Segment Start: Entries provided

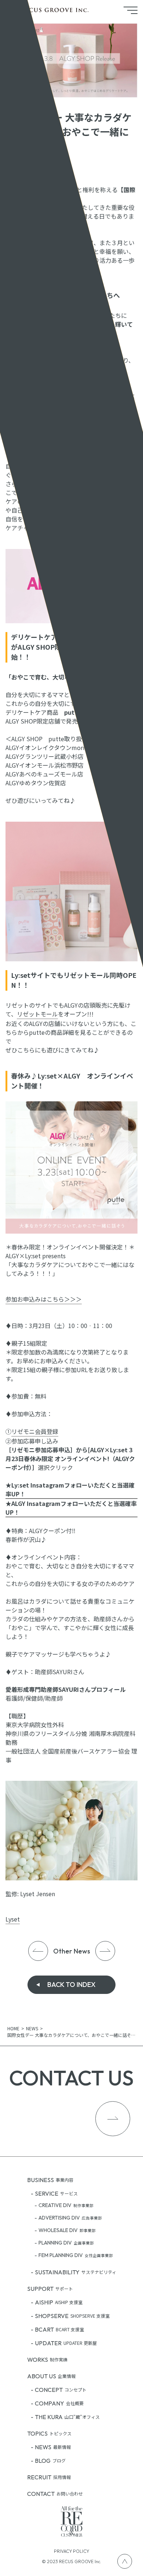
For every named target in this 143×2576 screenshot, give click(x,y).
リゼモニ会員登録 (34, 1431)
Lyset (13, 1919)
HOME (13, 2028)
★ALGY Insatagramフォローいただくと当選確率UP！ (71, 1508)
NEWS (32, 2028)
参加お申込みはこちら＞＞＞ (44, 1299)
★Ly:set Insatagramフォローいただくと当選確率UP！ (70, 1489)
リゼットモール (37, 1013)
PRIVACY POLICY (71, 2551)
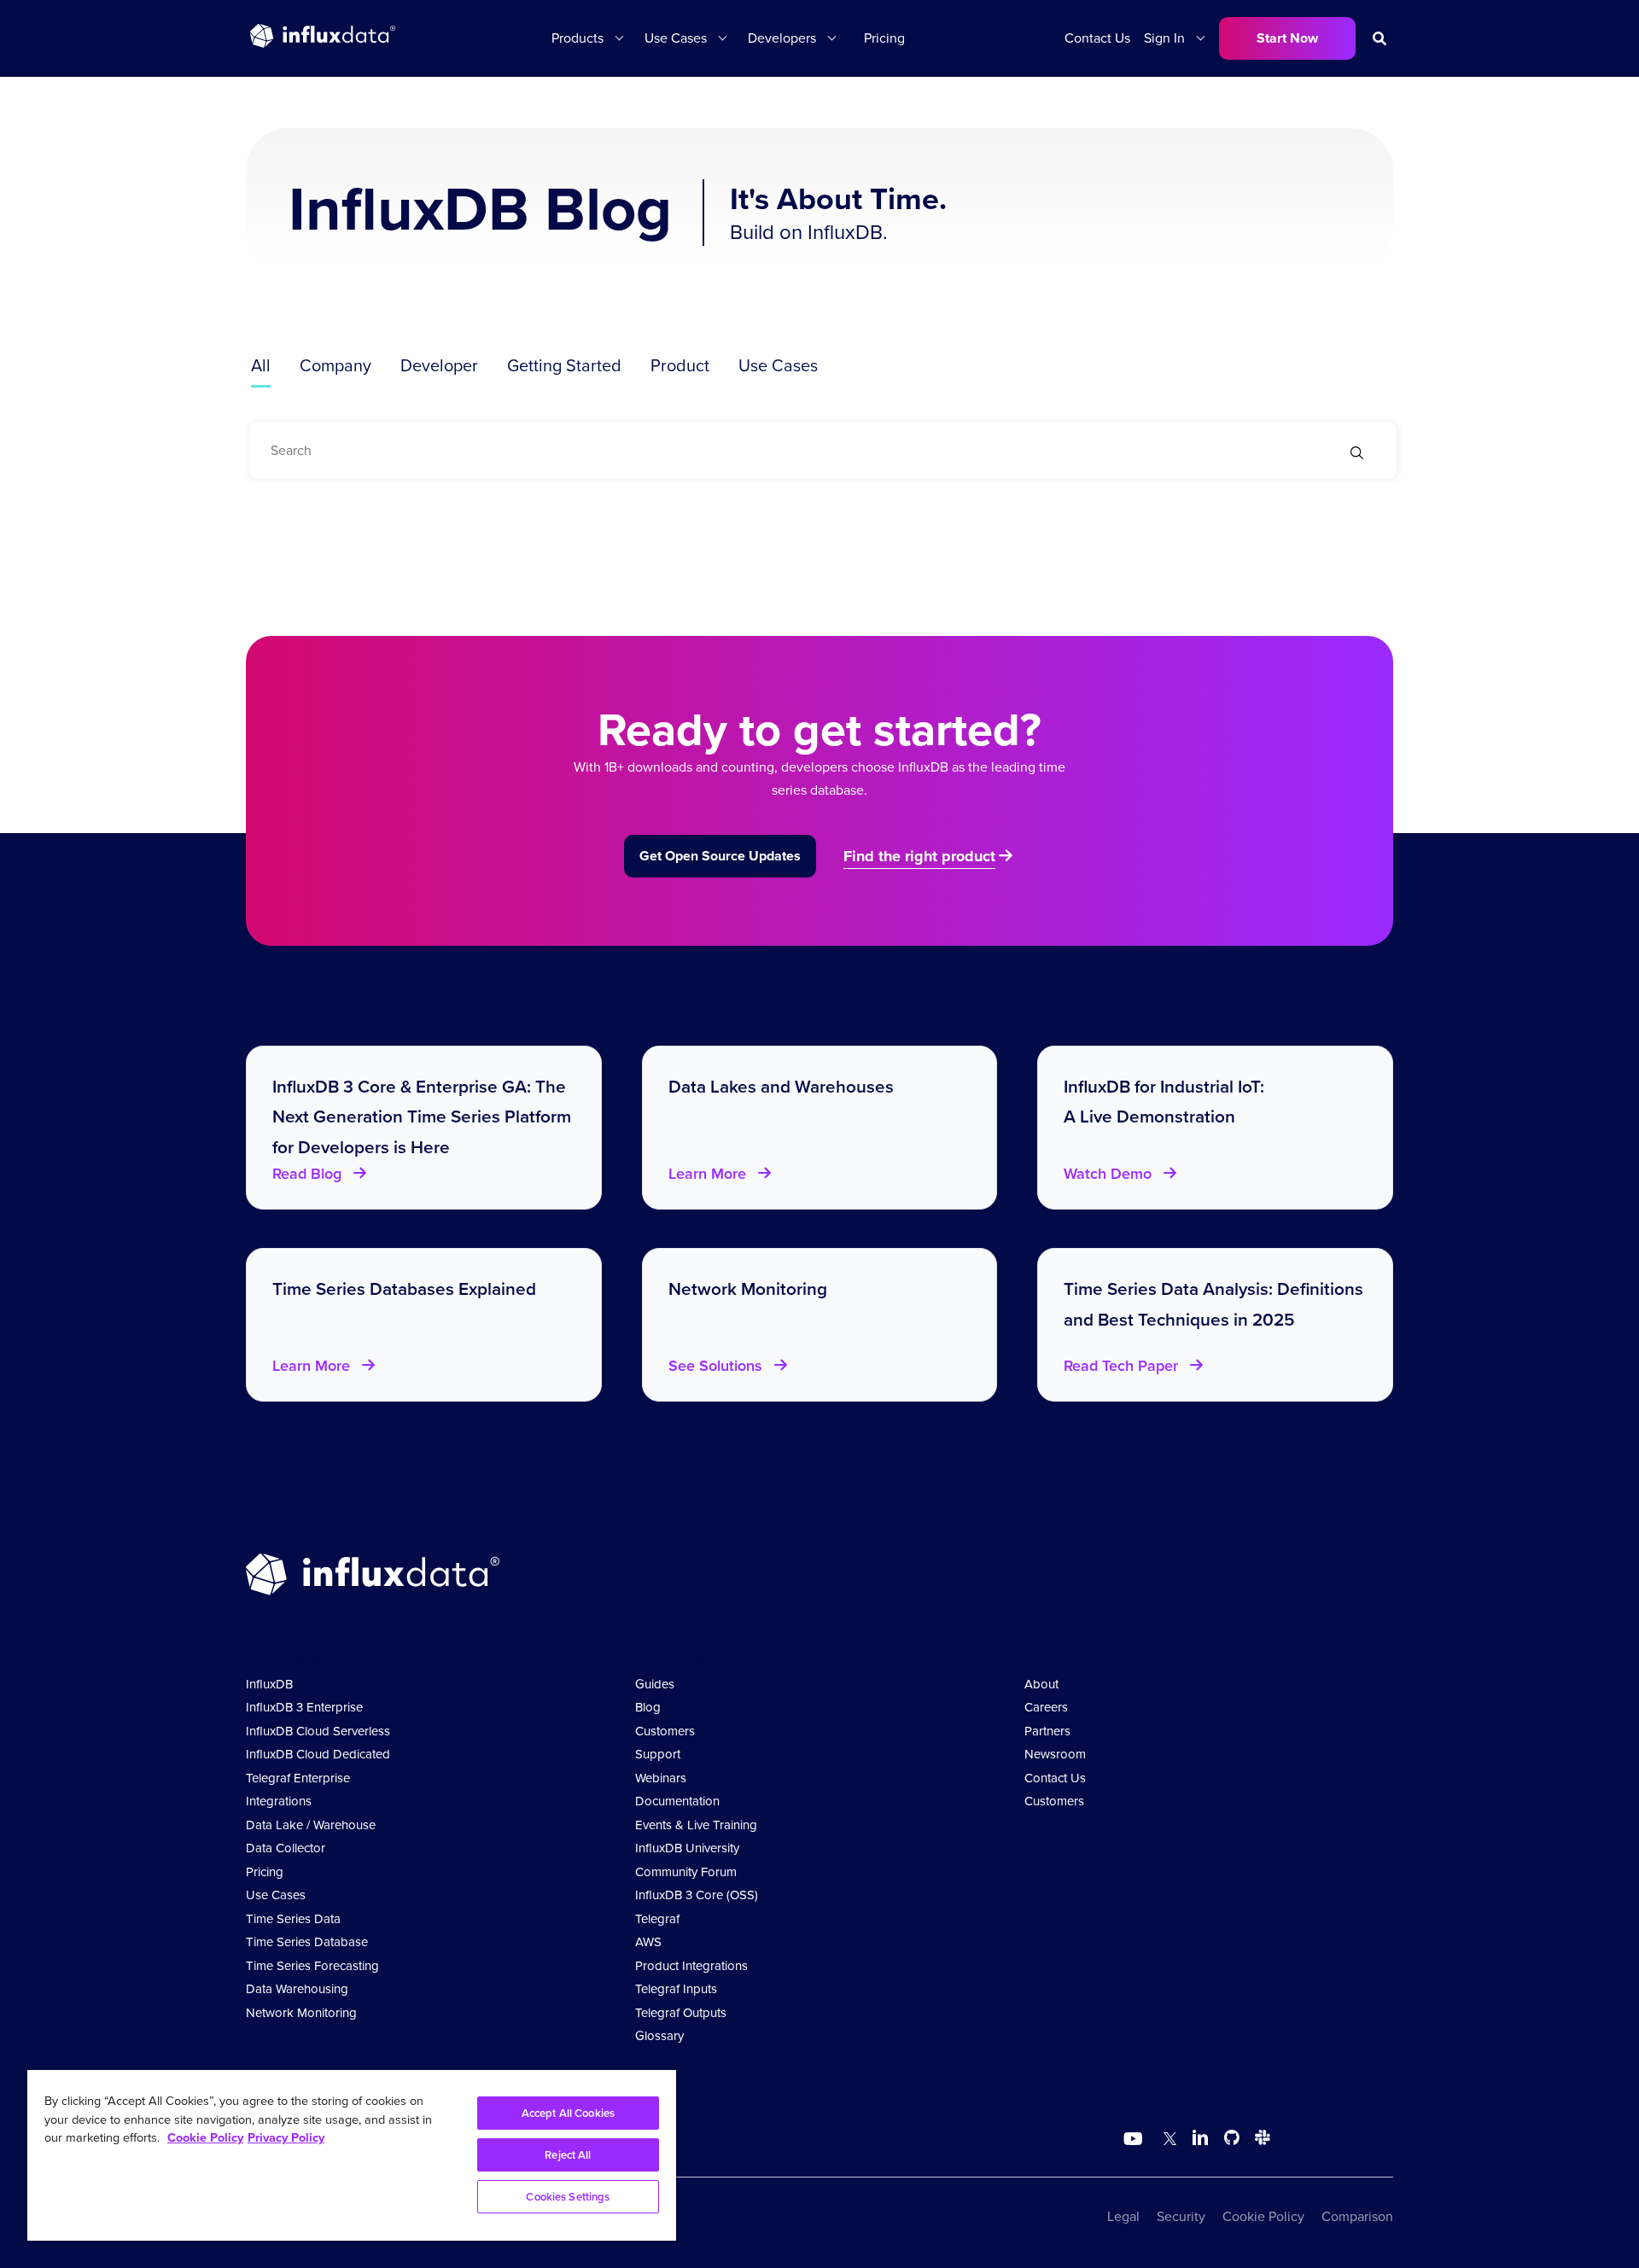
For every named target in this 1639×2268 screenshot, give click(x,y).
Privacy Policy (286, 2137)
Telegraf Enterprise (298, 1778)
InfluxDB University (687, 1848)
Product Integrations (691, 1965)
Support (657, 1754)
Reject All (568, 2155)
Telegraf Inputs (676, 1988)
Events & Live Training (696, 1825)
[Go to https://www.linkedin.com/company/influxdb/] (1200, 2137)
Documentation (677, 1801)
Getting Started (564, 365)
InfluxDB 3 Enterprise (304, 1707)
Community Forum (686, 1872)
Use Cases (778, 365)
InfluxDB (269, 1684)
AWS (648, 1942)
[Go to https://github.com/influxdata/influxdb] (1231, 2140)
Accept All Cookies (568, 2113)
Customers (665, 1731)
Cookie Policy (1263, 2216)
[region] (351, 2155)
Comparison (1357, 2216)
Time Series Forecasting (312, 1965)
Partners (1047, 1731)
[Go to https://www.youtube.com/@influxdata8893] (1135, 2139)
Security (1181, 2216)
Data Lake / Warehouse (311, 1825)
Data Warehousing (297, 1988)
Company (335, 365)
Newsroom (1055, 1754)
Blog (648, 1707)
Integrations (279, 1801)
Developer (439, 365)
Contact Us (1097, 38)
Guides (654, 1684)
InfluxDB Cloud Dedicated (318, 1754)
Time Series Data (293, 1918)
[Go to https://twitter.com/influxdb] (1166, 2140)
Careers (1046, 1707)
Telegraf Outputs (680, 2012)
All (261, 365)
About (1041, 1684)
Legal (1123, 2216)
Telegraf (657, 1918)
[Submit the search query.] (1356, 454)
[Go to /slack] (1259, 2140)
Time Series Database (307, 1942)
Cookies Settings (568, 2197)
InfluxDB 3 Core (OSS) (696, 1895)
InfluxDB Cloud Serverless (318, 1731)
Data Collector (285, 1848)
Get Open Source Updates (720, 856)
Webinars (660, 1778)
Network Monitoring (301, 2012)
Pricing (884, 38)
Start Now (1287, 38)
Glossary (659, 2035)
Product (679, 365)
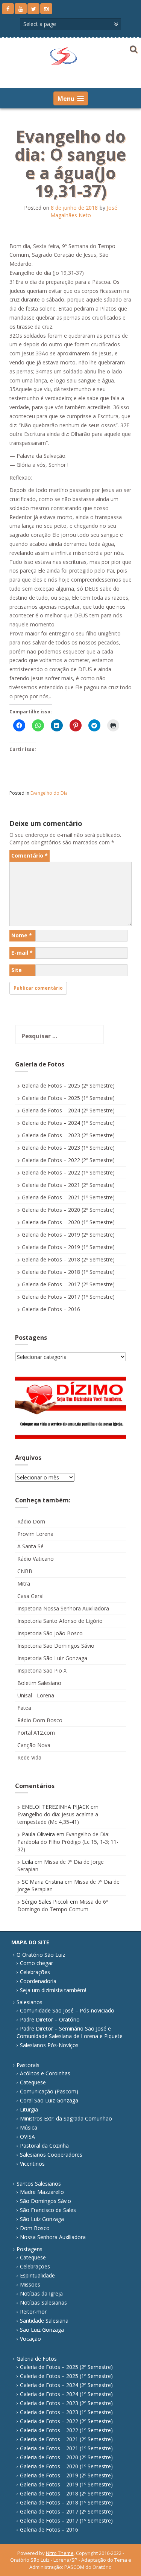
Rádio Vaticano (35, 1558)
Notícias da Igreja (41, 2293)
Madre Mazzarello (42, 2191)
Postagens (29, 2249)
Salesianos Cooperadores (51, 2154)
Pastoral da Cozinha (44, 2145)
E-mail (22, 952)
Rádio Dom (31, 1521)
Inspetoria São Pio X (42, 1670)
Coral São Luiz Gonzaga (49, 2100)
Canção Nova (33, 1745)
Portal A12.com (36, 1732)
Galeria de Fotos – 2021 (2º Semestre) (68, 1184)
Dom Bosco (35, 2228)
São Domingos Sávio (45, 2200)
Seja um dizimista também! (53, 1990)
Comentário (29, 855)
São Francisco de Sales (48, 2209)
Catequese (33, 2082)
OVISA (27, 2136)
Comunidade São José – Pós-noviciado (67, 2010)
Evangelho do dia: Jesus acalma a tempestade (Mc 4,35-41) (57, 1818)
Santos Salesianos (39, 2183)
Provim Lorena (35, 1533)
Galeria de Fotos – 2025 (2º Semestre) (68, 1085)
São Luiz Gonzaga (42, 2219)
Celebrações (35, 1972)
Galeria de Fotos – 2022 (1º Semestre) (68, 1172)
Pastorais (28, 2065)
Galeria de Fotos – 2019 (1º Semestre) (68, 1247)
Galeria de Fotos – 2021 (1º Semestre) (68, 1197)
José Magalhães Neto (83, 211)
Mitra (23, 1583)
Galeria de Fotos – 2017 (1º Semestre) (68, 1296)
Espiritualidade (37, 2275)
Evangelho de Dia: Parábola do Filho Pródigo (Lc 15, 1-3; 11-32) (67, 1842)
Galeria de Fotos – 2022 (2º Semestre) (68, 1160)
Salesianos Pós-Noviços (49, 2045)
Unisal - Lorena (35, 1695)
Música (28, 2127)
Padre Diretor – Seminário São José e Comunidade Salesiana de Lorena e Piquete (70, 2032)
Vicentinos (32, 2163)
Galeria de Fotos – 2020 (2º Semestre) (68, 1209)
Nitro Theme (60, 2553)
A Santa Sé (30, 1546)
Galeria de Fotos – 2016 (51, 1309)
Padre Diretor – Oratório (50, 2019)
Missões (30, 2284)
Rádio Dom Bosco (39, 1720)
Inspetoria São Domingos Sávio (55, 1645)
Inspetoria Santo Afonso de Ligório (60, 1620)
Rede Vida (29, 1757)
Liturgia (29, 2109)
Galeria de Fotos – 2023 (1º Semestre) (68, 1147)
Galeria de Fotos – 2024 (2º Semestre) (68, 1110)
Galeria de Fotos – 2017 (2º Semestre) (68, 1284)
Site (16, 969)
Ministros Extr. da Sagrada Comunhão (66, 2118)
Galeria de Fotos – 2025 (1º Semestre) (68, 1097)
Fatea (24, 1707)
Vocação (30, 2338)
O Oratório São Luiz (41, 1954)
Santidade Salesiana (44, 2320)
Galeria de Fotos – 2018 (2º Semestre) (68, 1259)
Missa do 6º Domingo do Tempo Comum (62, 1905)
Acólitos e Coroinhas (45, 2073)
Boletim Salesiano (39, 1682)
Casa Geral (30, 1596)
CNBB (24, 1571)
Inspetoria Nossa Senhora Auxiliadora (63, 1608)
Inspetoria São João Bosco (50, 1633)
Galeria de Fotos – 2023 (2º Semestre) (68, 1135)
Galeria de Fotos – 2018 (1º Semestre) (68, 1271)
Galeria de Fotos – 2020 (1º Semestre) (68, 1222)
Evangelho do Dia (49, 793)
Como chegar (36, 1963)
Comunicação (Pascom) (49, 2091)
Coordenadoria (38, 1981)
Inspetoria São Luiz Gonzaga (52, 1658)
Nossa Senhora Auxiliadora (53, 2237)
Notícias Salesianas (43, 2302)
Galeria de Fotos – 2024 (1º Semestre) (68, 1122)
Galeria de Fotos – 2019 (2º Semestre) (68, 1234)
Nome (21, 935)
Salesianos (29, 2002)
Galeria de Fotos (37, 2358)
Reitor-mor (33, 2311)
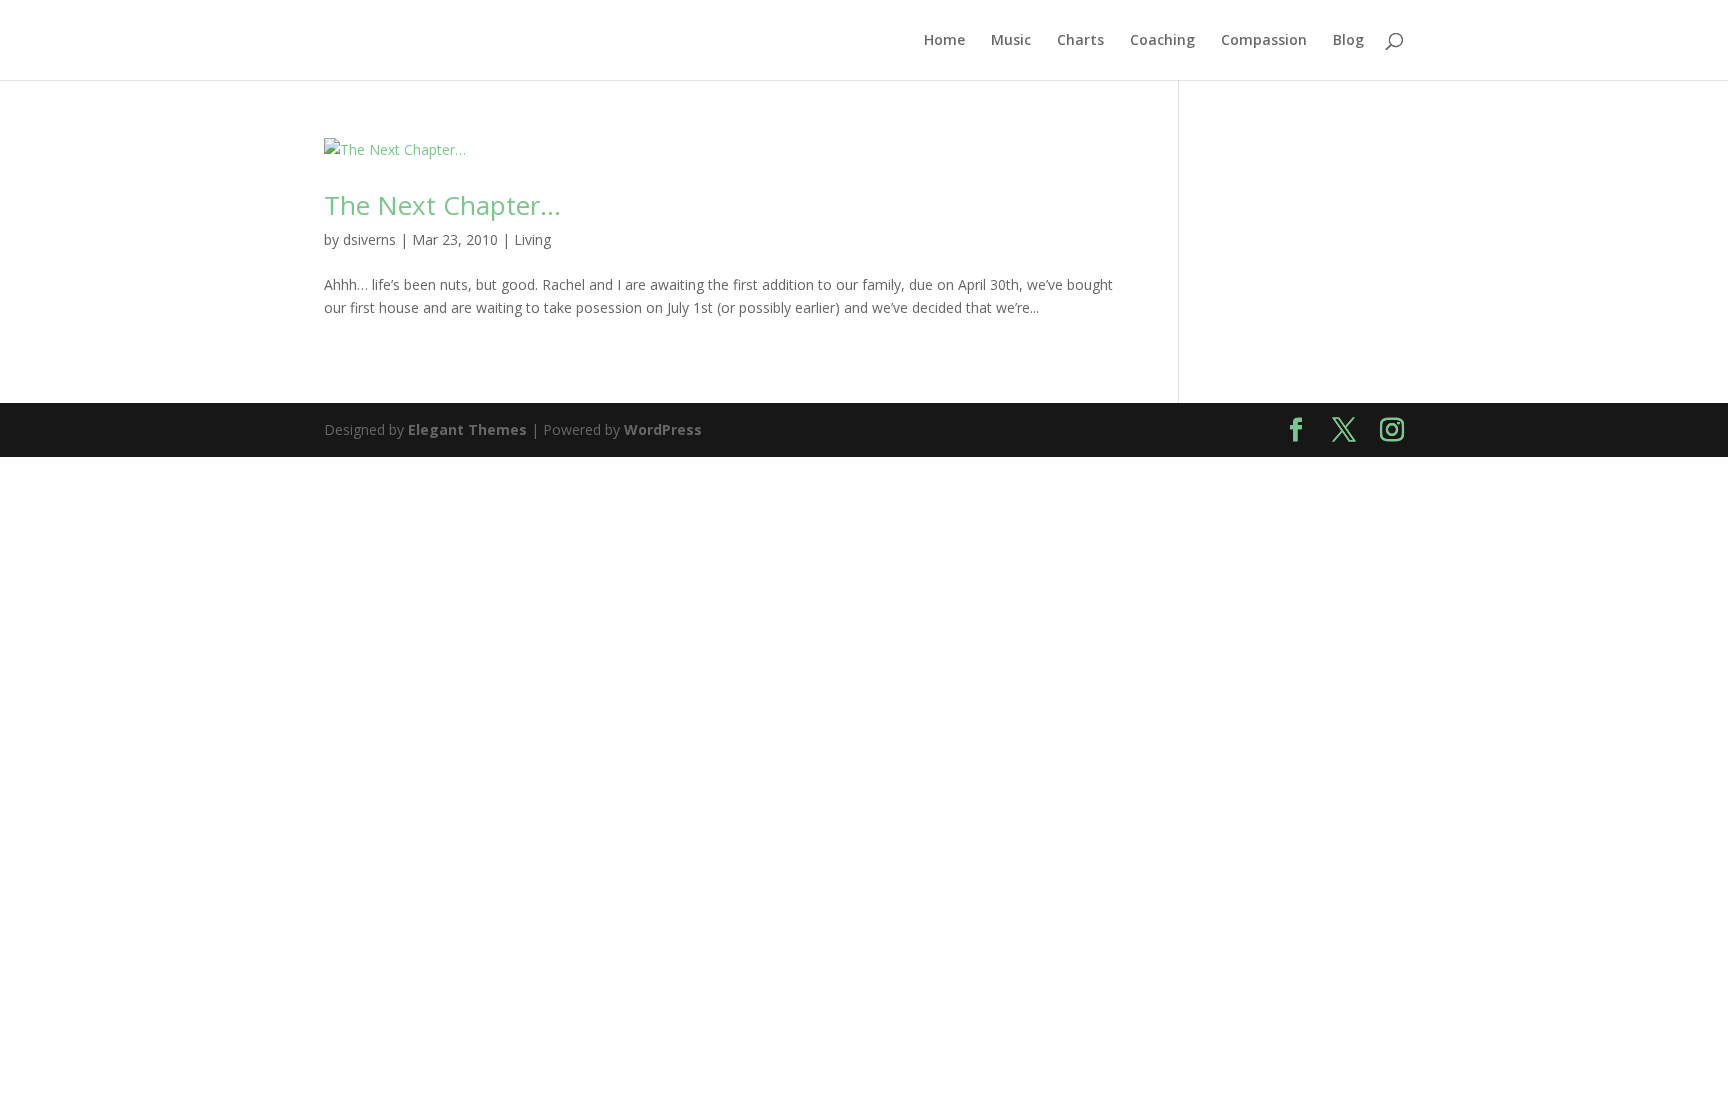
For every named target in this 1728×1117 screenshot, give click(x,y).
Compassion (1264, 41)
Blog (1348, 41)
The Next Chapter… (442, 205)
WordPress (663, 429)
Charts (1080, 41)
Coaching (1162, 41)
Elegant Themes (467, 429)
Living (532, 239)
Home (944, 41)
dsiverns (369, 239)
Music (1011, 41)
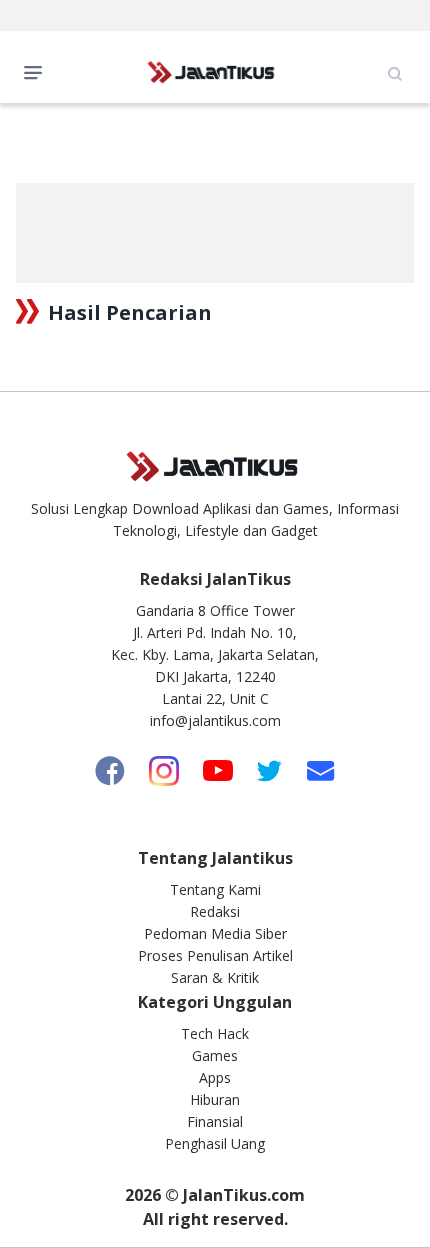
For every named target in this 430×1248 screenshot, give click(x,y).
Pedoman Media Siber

Segment End: Entries provided

## Task details:
Every line of the material that holds "Telegraf" should be copied out as the answer.

## Response for this exercise:
Telegraf Enterprise (298, 1778)
Telegraf Inputs (676, 1988)
Telegraf Outputs (680, 2012)
Telegraf (657, 1918)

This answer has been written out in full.